The presenters, Dr. Michael Holtel, an otolaryngology - or ear, nose and throat (ENT) - doctor, and Dr. Kristy Baldwin, a clinical audiologist, both with Sharp Rees-Stealy Medical Group, encouraged John to have his hearing tested once again and be examined to see if he was a candidate for a cochlear implant.
Even though he was in his late 80s, John was deemed eligible for an implant after a variety of tests were performed. After decades of hearing difficulties, he moved forward with the surgery.
A successful surgery and special goal achieved
"You have to wait 12 days after the initial surgery before they add the outside portion of the cochlear implant," John says. "Once it was in position and turned on, it was instantaneous - I could hear."
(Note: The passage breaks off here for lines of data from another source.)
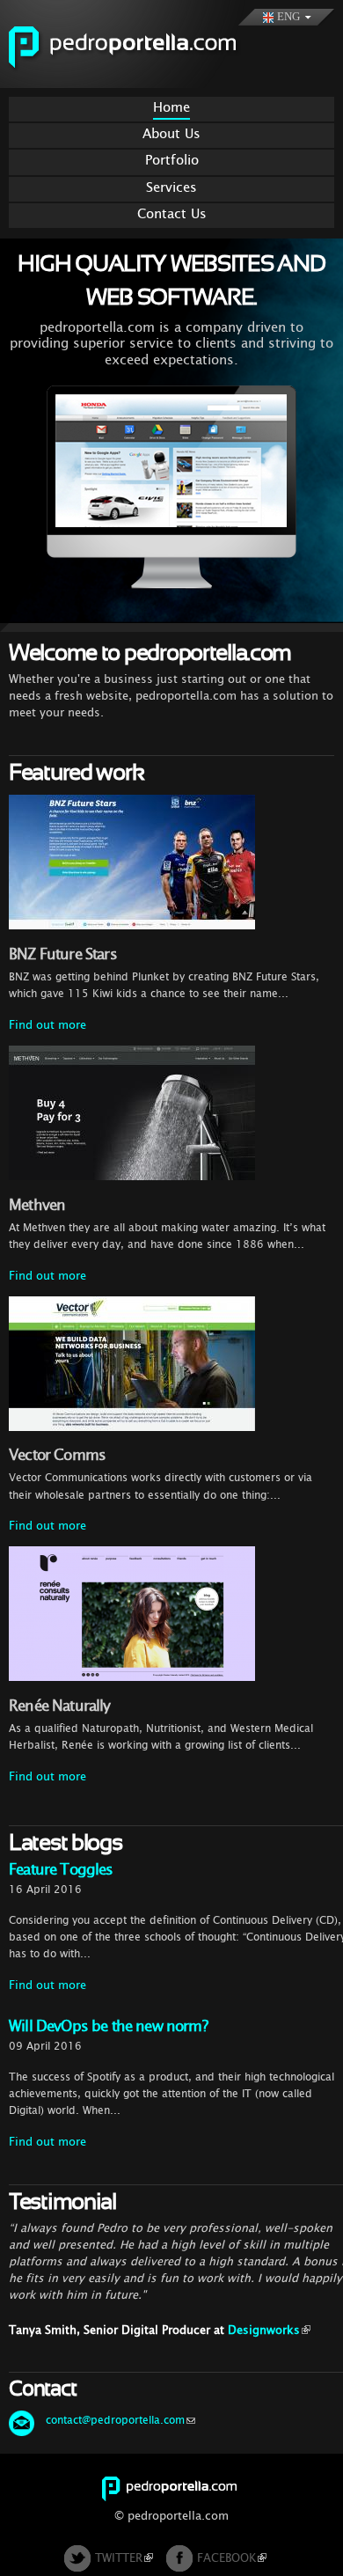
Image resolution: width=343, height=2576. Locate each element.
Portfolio (172, 160)
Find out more (47, 1025)
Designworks (264, 2330)
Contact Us (172, 213)
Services (171, 187)
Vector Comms (57, 1455)
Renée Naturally (60, 1706)
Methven (37, 1205)
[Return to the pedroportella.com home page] (143, 79)
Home (171, 107)
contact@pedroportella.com (115, 2420)
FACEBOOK (226, 2558)
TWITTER (118, 2558)
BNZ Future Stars (63, 954)
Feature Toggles (61, 1870)
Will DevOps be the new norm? (108, 2026)
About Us (171, 133)
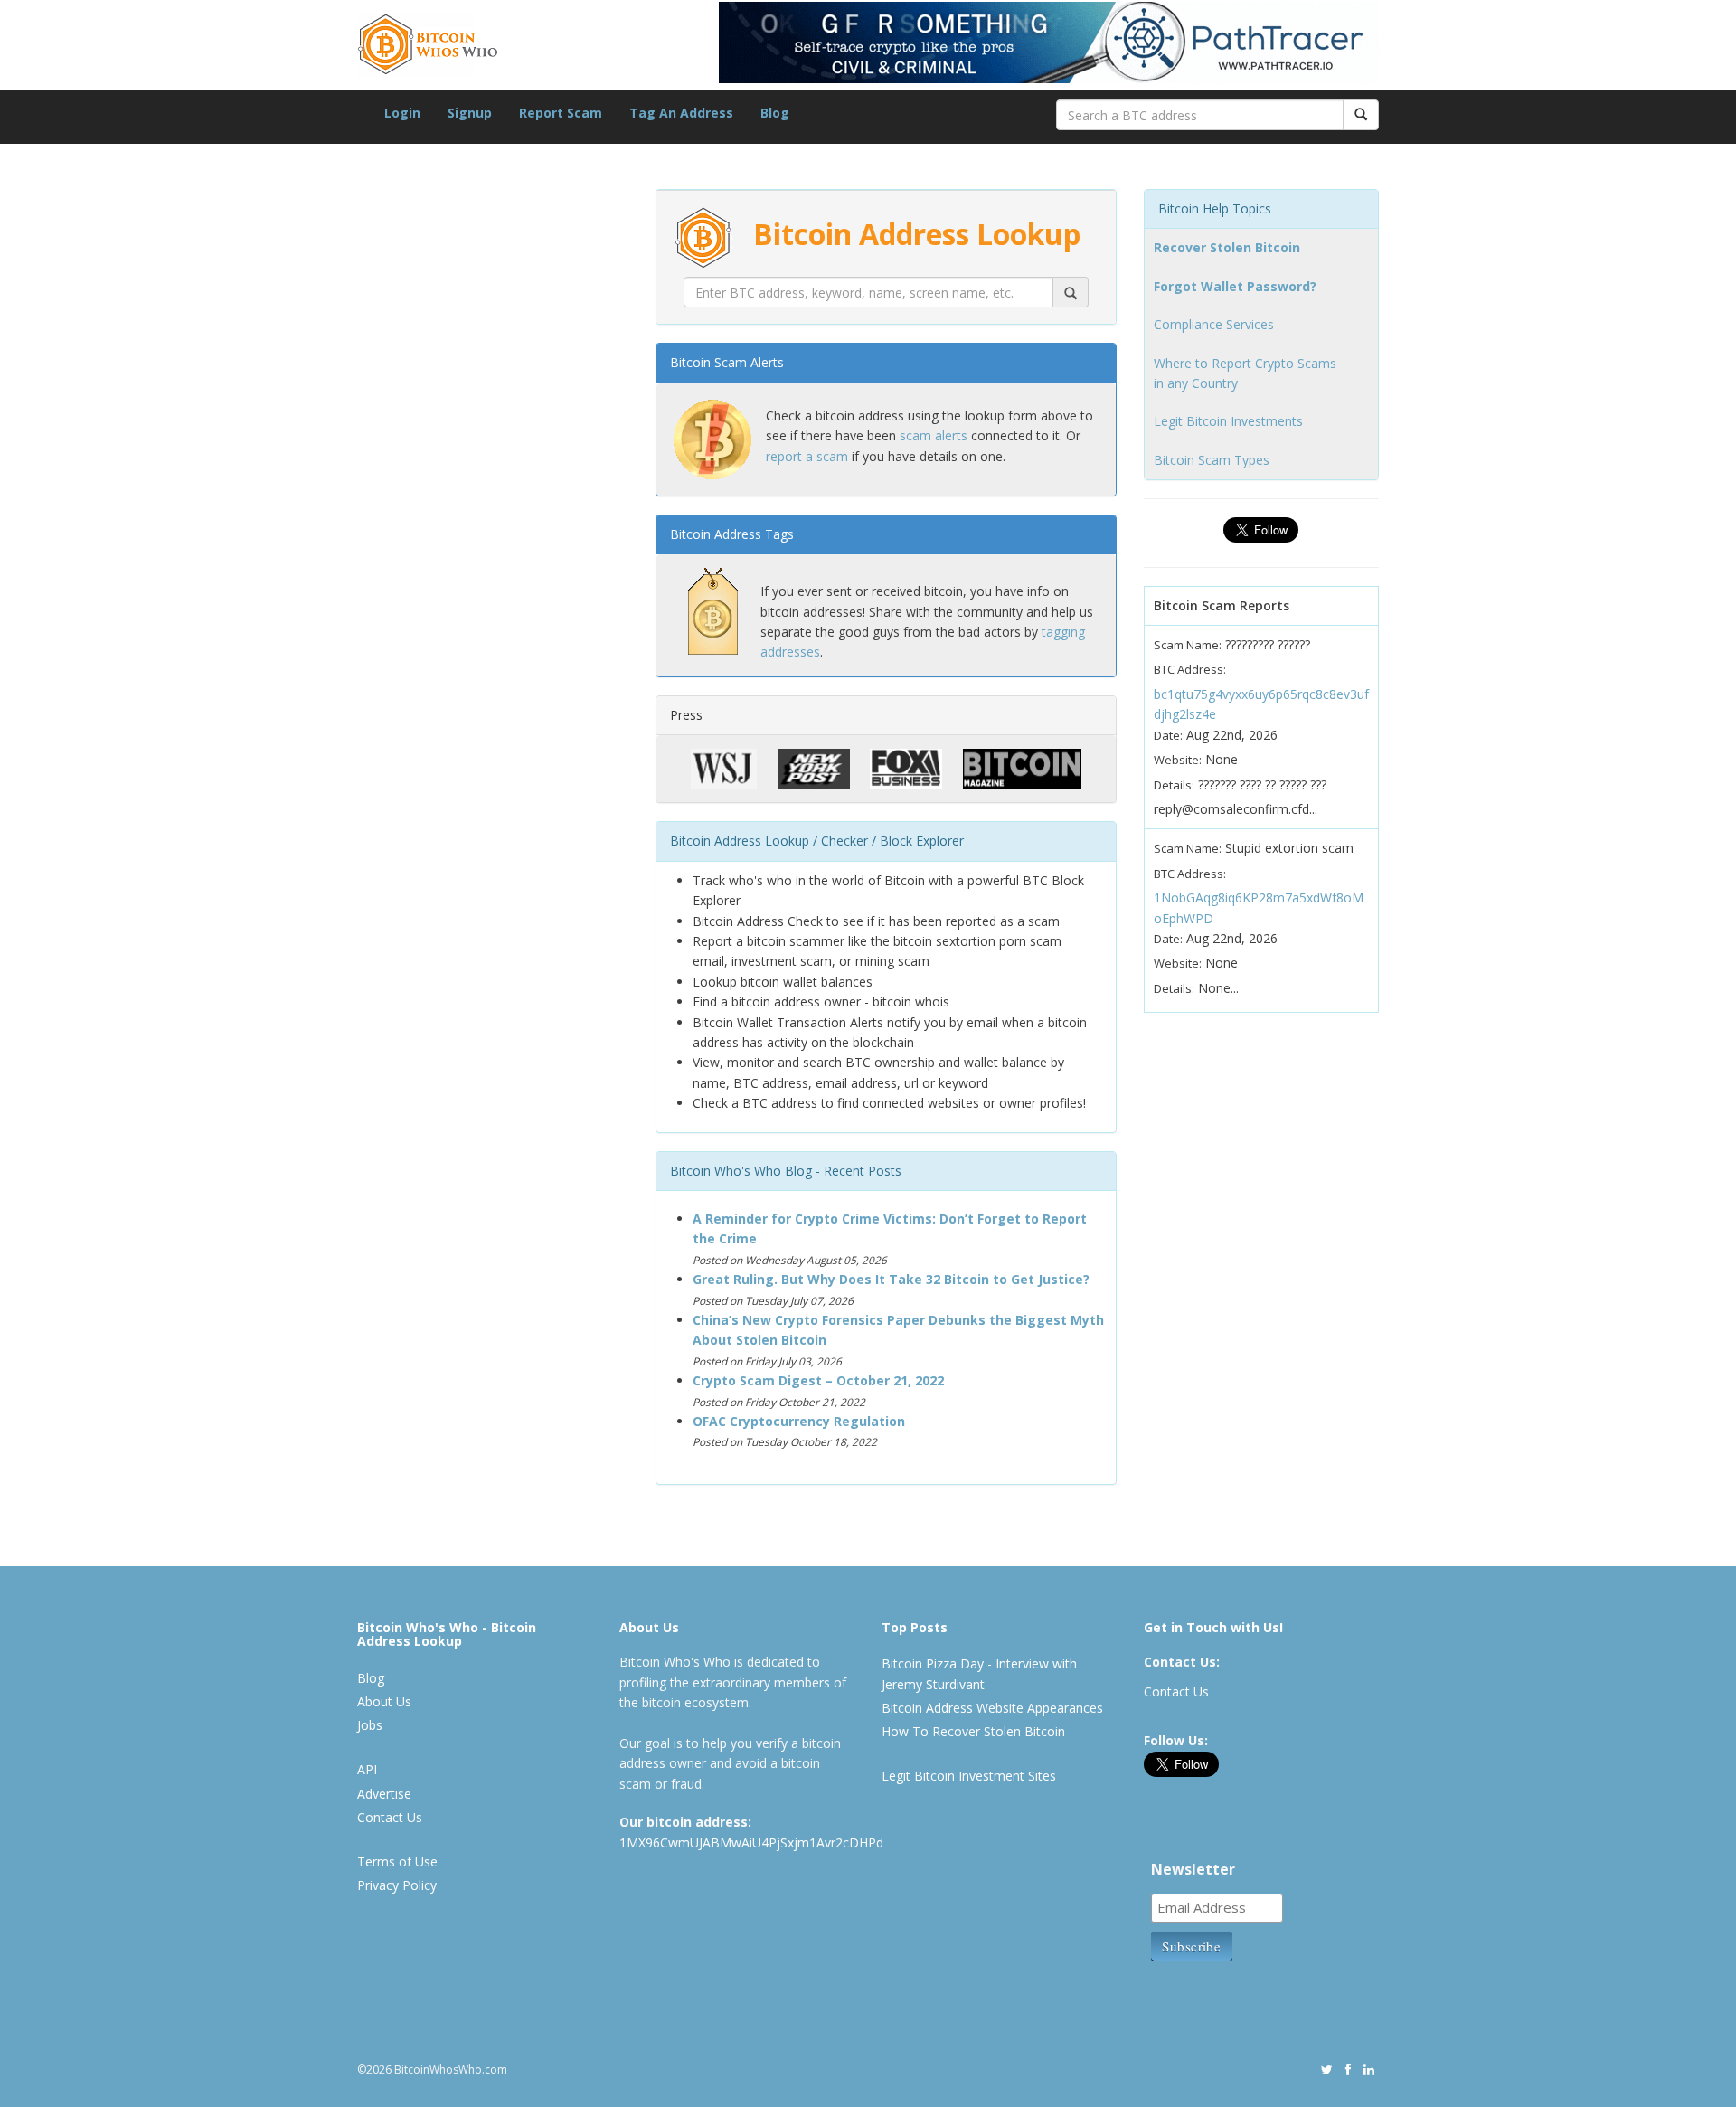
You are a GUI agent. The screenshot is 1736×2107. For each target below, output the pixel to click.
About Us (384, 1701)
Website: (1178, 759)
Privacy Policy (397, 1885)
Together, John and Dr. Baldwin worked on his hearing rehabilitation. They met often for Dr. Baldwin to adjust John's device and help him retrain his brain to hear with the implant.
"Mr. Redfield did extremely well after his surgery," Dr. Baldwin says. "He was always committed to the process of learning to hear with the implant, and we shared a few good books along the way, too."
According to Dr. Baldwin, one of John's goals was to be able to stream wirelessly from his new cellphone to the implant. This would allow him to hear his family on the East Coast during calls. John credits Dr. Baldwin for helping him regain 95% of his hearing and reach this goal.
Mutual admiration leads to audiology donation
"I can't tell you how pleased I am with Dr. Baldwin," he says. "It's almost beyond description. I think she's a very good audiologist and a wonderfully kind and sensitive person."
The feeling is mutual. Dr. Baldwin calls John a "gem of a gentleman."
She was especially touched by his desire to support the audiology department through a donation that allowed them to purchase two pieces of vestibular equipment used to evaluate hearing function. The tests determine if there is damage to the vestibular portion of the inner ear, which controls balance.
John Redfield honored Dr. Kristy Baldwin with a naming gift. John’s follow-up appointments will likely take place in the newly dedicated audiology room.
John had experienced dizziness in the past and underwent evaluation through the VA health system. In a conversation about the testing performed at the VA site, Dr. Baldwin mentioned to John that they didn't have the same balance-testing equipment at Sharp Rees-Stealy. John decided then and there he'd like to change that.
"This equipment will benefit many future patients," Dr. Baldwin says. "It will allow us to evaluate if the inner ear is the source of their dizziness problems to provide more effective means of treatment."
John's generosity also extended to naming the audiology room in Dr. Baldwin's honor. With regular checkups planned for every 6 months, John will likely be treated at times in the very room he sponsored.
"I've been thrilled with the Sharp system," John says. "It's been one good thing after another, and that's why I started contributing to the Sharp audiology program. And, as for Dr. Baldwin - I think she's marvelous."